WHAT IS EXPECTED:
Would it be possible to copy exactly the lines from the one containing "Open Sutherland Sharks FC U20 match link" to the end of the entries, including both and nothing else?

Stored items
━━━━━━━━━━
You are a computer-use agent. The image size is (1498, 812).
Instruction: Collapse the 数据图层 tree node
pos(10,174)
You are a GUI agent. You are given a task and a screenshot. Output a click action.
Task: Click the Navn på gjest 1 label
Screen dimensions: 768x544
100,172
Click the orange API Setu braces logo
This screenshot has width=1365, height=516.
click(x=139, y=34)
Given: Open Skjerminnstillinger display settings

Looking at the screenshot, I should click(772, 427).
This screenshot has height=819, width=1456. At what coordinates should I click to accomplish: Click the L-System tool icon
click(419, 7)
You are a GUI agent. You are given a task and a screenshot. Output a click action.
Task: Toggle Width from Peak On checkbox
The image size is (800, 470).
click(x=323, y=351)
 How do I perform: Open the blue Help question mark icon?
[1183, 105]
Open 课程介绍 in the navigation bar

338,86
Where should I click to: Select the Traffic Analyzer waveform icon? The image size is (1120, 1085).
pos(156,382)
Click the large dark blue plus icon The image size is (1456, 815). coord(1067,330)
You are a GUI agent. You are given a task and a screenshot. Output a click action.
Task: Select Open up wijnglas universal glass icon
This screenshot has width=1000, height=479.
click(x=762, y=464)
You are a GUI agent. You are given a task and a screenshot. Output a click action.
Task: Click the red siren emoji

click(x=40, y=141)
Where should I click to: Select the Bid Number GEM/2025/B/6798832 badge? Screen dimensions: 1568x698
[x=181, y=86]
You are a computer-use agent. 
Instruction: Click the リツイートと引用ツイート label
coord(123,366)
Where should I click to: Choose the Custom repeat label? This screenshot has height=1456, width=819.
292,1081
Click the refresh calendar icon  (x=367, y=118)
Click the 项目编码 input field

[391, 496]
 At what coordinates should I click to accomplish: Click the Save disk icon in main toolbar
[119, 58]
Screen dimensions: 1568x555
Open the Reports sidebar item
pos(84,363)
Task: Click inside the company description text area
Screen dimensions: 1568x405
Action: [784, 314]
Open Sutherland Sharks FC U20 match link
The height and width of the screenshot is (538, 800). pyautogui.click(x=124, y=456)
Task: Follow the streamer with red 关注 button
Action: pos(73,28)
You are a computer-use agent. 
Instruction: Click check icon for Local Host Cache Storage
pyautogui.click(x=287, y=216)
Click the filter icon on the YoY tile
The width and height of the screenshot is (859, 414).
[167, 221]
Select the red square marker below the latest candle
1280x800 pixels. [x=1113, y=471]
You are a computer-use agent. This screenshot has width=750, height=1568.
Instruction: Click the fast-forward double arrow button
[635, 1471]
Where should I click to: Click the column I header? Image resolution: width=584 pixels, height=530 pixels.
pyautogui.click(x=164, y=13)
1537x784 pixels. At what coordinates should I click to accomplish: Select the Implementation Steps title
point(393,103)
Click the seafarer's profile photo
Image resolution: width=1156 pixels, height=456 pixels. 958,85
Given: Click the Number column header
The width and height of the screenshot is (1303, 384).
━━━━━━━━━━
RESPONSE TO THE EXERCISE:
Open Sutherland Sharks FC U20 match link
The height and width of the screenshot is (538, 800). pyautogui.click(x=124, y=456)
Task: Follow the streamer with red 关注 button
Action: pos(73,28)
You are a computer-use agent. 
Instruction: Click check icon for Local Host Cache Storage
pyautogui.click(x=287, y=216)
Click the filter icon on the YoY tile
The width and height of the screenshot is (859, 414).
[167, 221]
Select the red square marker below the latest candle
1280x800 pixels. [x=1113, y=471]
You are a computer-use agent. This screenshot has width=750, height=1568.
Instruction: Click the fast-forward double arrow button
[635, 1471]
Where should I click to: Click the column I header? Image resolution: width=584 pixels, height=530 pixels.
pyautogui.click(x=164, y=13)
1537x784 pixels. At what coordinates should I click to accomplish: Select the Implementation Steps title
point(393,103)
Click the seafarer's profile photo
Image resolution: width=1156 pixels, height=456 pixels. 958,85
Given: Click the Number column header
The width and height of the screenshot is (1303, 384).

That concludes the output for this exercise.